Baseball lost a legend this week. Yogi Berra died September 22 at age 90.
It’s fitting – at least to me – that my first Blog would be about a great and fabled baseball player. I grew
up wanting to play for the Yankees. One summer, I played baseball every day and lost so much weight that my girlfriend didn’t recognize me when school resumed. Several years later, I was invited to walk-on at Texas A&M, but my talents didn’t match my love of the game. Dreams of a pro career soon ended.
Softball, however – fast pitches and finally slow pitch – kept me healthy. In my safe is a baseball autographed by Yogi, his battery mate, Whitey Ford, and conspicuously by Joe DiMaggio. It’s not for sale. Berra played with some of the best. And was one of them, himself. For readers under the age of 50, he might be remembered only for his stumblingly uttered philosophy of life, known world-wide as “Yogi-isms”.
Granted, they were comical and enduring. But those young ‘uns who came of age after the New York Yankee’s golden era might not know that Yogi Berra played in more World series games than anybody, played on more championship-winning teams, and was voted the American League’s MVP three times.
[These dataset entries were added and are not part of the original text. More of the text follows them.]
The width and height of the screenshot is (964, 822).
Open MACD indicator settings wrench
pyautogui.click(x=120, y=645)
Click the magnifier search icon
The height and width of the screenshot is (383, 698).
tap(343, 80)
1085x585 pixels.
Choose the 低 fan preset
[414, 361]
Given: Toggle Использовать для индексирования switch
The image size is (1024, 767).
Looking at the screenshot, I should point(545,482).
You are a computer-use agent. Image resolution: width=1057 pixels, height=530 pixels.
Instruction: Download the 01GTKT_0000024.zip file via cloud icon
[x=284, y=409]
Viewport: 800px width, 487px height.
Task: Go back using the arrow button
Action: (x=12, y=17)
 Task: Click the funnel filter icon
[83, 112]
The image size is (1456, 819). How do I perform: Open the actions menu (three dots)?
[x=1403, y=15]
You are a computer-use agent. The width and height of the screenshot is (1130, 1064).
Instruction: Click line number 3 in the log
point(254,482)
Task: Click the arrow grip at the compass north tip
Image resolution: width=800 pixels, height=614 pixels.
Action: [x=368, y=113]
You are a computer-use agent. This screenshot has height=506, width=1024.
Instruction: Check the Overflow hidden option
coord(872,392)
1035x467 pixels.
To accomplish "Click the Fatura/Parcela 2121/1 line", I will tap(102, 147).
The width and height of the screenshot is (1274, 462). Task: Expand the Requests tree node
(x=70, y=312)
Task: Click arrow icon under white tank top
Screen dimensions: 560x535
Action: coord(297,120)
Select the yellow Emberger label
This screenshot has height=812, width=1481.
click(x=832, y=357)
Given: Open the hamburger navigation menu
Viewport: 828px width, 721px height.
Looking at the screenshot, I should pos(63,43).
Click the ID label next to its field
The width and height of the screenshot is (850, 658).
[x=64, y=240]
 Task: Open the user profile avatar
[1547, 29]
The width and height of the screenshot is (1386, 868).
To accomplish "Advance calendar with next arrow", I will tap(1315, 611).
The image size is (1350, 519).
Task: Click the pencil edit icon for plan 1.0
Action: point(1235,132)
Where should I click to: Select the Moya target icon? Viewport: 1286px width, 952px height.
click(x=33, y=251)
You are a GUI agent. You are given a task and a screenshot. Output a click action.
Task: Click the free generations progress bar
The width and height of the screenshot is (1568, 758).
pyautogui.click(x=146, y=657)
He holds the World Series record for the most hits (71), and he caught all nine innings of the only perfect game in Series history. Naturally, he’s in the Baseball of Fame. And he never made headlines for drug use, domestic violence, crude behavior or barroom brawling. He just played baseball. Yogi was also one of the best bad-ball hitters in the game. He frequently swung at balls outside the strike zone that opposing catchers were beginning to stretch for … and hit them out of the park. You had to love him.
He was the improbable hero, and seemed least likely to be quoted. But his words are repeated nowadays more than Shakespeare’s. And some Yogi-isms fit many of today’s travails.
One day when I was whitetail deer editor for Texas Fish & Game magazine, I was struggling on a column, as I often did. I don’t remember what prompted it. Maybe it was the lengthy and varying deer seasons that exist in Texas. I titled the column the same as this one, crediting Yogi for it. Then I explained, somewhat putting words into Yogi’s mouth:
“Yogi would probably agree that deer season is mostly over, although if he read the regulations, he might have qualified it like this: ‘It’s over in the counties where it’s not still open. But that part of the season is still going on that isn’t over, yet.”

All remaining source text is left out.